Laser vision correction works by gently and precisely sculpting the proper optical correction into the collagen tissue layer of the cornea. When tissue thickness is adequate to start with, the sculpting can proceed safely, and the cornea after treatment can remain structurally stable. If tissue removal (as done in the sculpting process) goes beyond a safe depth, the cornea may become mechanically unstable, and may not retain its' correction for an acceptable long-term period.
‘Ectasia’ is a medical term for uncontrolled thinning of tissue. Ectasia can happen as a consequence of keratoconus. Rarely, ectasia can also occur after laser vision correction surgery.

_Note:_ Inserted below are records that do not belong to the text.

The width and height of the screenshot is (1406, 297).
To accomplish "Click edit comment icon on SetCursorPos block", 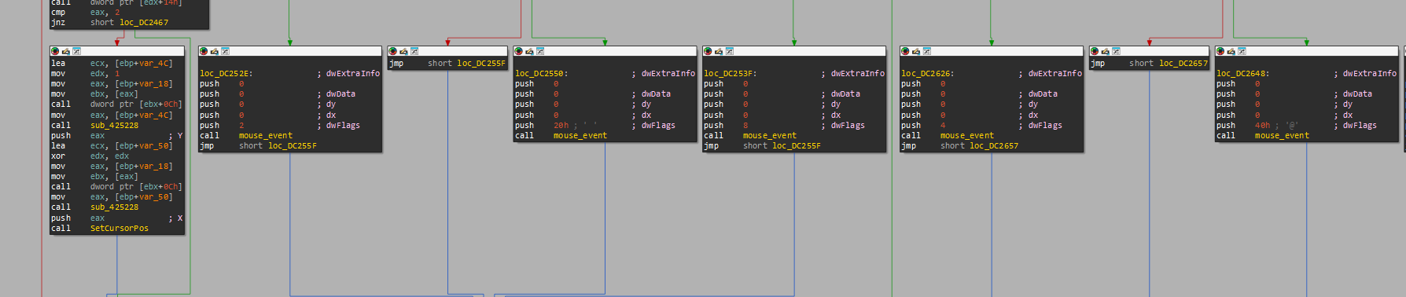I will coord(65,51).
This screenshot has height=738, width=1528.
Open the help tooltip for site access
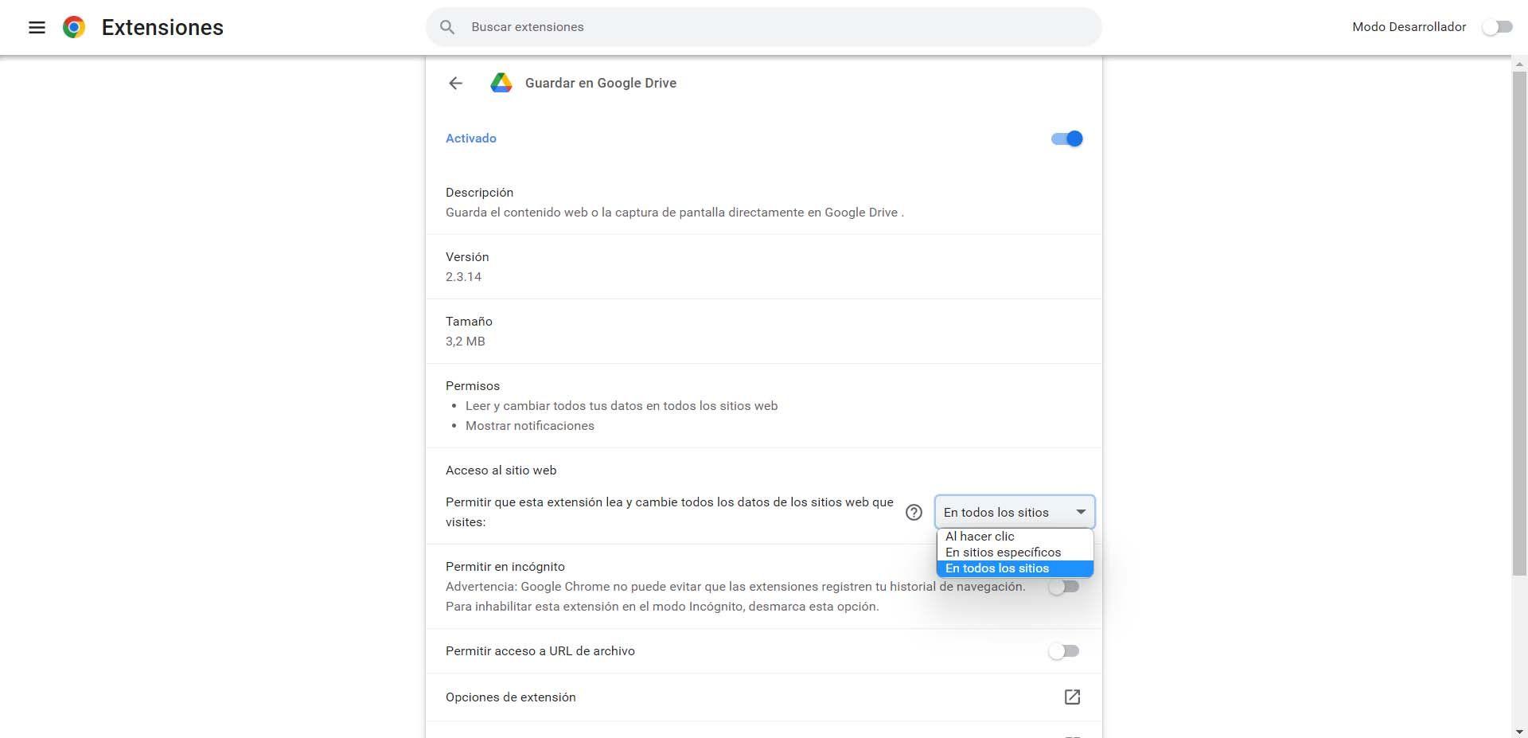(x=914, y=512)
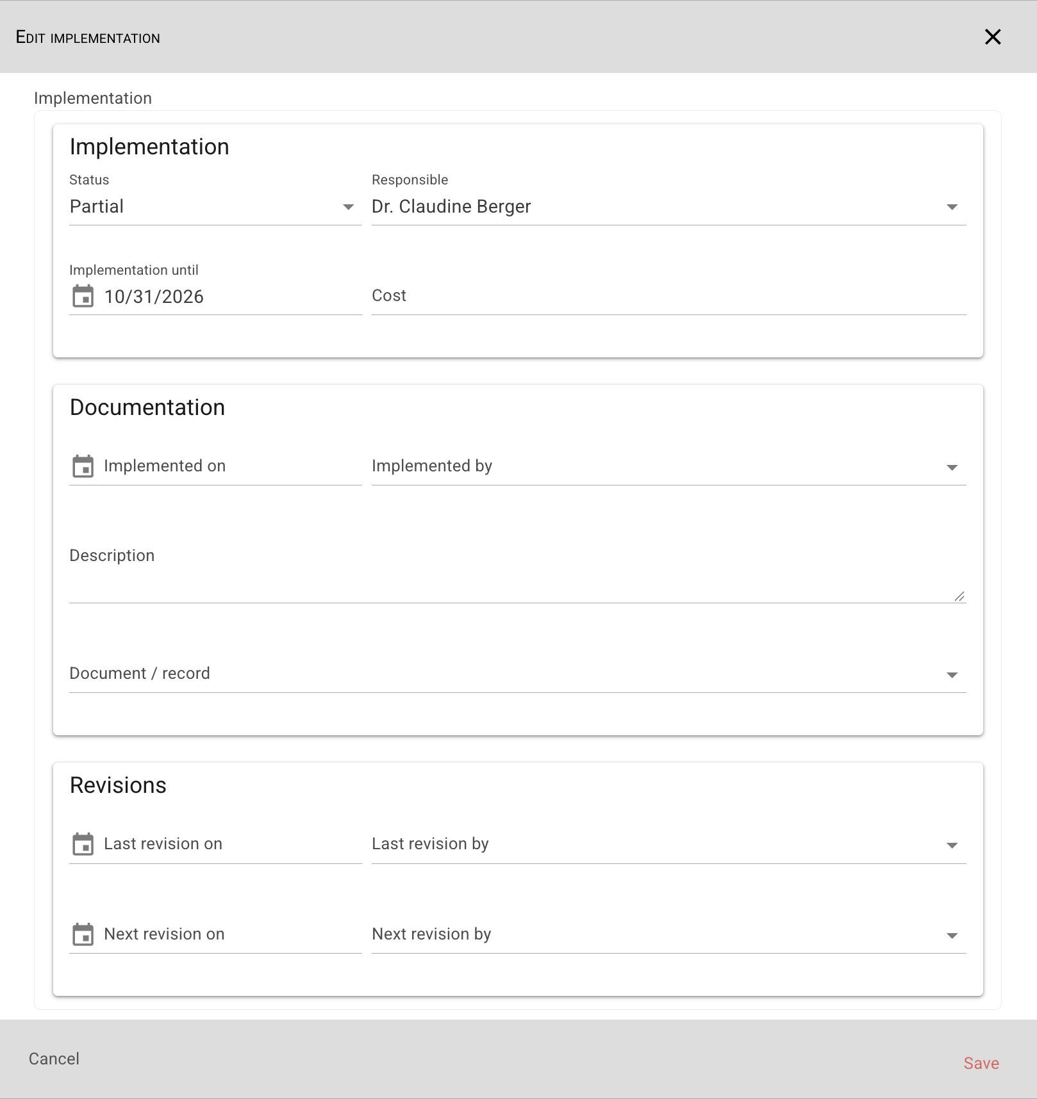Expand the Implemented by dropdown

[668, 467]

Corneal sculpting surgery has been done since the 1960’s. In those days, surgery was performed using a microkeratome to remove the front ‘cap’ or dome of tissue, which was then frozen and placed in a micro-mechanical lathe. The desired optical correction was lathe-cut into the inside surface of the tissue (called the corneal ‘stroma’). Then the cap was thawed and sutured back in place. Through the cumulative experience of all corneal sculpting surgery, eye surgeons generally agree that risk of ectasia remains very low as long as a certain tissue depth is preserved as a ‘foundation’. Ectasia risk increases unacceptably if this minimum depth (called the “residual stromal bed” or post-ablation stromal thickness”) is exceeded.
Since, in LASIK, the sculpting is done beneath a protective flap, the total depth of treatment is the sum of both the depth of laser sculpting (called the ablation depth) and the thickness of the flap. In patients with corneal thickness below a certain minimum, it is now consensus among specialists that performing LASIK would be unwise, as the 'foundation' (the remaining layer after treatment) may not retain mechanical stability. In those cases, PRK is the preferred procedure. In this situation, even if a patient were to insist on having LASIK, I would decline to perform surgery.
If PRK has been discussed and recommended for you, this is actually good news. This is one of those situations in which I feel that the health and stability of your eyes (and your vision!) is more important than achieving a quicker recovery. The difference is that you are likely to retain your corrected vision with fewer potential problems down the road, and, as a result, you may still be thankful many years from now. In addition, though the risks inherent in creation of the LASIK flap are very small (below one in several thousand cases), these risks diminish to zero in PRK, as there is no flap.